Integration, optimisation, and orchestration
What does that infrastructure component need to do to overcome the common limitations of NBA? AI-driven solutions that effectively bridge the gap between strategy and execution exhibit critical capabilities in three key areas: integration, optimisation, and orchestration.
- Seamless integration: A robust AI platform should seamlessly integrate with various data sources, analytics, and marketing technology, allowing organisations to fully own and manage their strategic intellectual property. This integration is critical to harness value and market differentiation from separate investments in novel data, analytics, and data sciences and customer research. Additionally, the platform should be scalable and easy to use.
- Flexible optimisation: A good AI solution should prioritise flexibility when optimising recommendations, balancing impact with constraints to provide pragmatic, adaptable suggestions that consider real-world circumstances. The ideal system will prioritise high-impact actions and offer transparency behind its logic, enabling commercial teams to make informed decisions and strategise on the go. The same process supports MSLs as they seek to provide leading physicians with the very highest level of scientific support. “The goal is to have very targeted content for leading physicians,” DeStefano explained. “A continuously improving AI engine makes it dramatically faster, easier, and more effective to send the right content, but there is also a human element that must be applied to create and select the best content for each medical expert.”

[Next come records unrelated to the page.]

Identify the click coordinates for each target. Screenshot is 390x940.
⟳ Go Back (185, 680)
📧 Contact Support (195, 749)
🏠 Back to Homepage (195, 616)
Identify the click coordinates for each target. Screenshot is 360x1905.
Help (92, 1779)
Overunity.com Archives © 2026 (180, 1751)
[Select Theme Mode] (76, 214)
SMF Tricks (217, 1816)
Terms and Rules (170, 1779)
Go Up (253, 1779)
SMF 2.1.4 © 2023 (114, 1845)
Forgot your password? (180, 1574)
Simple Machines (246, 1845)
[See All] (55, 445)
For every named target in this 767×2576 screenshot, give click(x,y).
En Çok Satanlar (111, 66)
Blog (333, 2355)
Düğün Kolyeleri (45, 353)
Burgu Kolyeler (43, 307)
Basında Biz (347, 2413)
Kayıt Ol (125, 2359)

- Team orchestration: Effective AI solutions should manage cross-channel actions transparently, enabling sales and marketing teams to coordinate touchpoints within their organisation – including relevant data exchange with medical teams. This promotes behavioural change and fosters trust, ensuring every HCP outreach is purposeful and well-coordinated across teams. Moreover, it's crucial for AI solutions to adapt to internal technical and organisational changes, as well as market conditions. Finally, a dynamic feedback loop should process real-time reactions to recommendations, guaranteeing the system continuously learns from new information and refines its actions accordingly.

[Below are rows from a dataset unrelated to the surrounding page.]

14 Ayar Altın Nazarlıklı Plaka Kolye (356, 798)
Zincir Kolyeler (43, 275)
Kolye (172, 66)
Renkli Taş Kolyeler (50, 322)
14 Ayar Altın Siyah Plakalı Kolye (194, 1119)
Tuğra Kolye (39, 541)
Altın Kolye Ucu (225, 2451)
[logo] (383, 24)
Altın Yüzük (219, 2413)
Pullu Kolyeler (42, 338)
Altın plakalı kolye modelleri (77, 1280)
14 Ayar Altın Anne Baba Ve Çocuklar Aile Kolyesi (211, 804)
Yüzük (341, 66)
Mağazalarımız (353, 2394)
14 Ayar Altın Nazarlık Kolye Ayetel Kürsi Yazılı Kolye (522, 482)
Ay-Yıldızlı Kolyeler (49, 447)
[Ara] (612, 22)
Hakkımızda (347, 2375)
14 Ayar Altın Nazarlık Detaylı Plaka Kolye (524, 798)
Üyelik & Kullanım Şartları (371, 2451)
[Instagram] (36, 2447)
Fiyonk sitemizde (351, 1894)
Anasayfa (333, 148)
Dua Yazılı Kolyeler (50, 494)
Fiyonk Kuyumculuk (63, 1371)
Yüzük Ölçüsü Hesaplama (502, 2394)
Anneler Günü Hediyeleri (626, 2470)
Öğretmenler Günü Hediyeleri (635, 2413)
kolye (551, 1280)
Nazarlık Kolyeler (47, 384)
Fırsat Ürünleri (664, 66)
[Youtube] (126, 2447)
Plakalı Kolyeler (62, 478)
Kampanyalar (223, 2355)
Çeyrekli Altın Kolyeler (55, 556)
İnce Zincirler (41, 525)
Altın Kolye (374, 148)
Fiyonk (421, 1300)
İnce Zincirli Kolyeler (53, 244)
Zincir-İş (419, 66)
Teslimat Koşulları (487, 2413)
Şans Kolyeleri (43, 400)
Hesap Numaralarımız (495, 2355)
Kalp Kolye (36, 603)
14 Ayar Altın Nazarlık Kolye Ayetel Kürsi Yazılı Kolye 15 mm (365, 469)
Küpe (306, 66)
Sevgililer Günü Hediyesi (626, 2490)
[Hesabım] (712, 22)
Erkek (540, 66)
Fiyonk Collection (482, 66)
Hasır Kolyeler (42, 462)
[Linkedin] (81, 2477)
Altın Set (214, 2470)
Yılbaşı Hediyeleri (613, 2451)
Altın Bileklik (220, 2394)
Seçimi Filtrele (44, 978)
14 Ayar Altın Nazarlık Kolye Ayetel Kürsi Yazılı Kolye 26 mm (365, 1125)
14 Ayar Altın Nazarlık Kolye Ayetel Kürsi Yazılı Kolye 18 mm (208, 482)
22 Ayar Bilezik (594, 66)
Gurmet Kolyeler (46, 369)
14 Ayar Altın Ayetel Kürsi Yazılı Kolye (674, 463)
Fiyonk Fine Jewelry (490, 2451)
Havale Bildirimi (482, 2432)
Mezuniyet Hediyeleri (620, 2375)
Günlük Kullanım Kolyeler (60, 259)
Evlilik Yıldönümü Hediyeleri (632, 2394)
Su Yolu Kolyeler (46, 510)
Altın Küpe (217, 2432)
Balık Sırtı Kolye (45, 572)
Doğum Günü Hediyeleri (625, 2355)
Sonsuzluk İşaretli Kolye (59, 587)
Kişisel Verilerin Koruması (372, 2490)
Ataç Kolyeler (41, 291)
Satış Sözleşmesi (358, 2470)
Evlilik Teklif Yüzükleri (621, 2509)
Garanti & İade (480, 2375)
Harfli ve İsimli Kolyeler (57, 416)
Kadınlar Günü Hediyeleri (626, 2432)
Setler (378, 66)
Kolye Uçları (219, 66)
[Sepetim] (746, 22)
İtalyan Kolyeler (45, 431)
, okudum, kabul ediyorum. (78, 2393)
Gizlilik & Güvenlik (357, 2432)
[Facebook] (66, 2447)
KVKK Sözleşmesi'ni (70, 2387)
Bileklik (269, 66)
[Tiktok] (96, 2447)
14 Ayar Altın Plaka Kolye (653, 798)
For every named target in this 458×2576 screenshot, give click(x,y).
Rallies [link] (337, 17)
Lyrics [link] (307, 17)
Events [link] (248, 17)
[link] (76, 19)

Overcoming the ‘last-mile’ challenge in Next Best Action
Pharmaceutical companies must overcome the ‘last-mile’ challenge of turning strategy into action to thrive in today's competitive environment. By pairing NBA strategies with a smart, scalable infrastructure that solves common challenges around integration, optimisation, and orchestration, organisations are finally able to unlock the full potential of their NBA programs. With these capabilities in place, pharmaceutical companies can transform the way they engage with HCPs, driving richer relationships to inspire better patient care.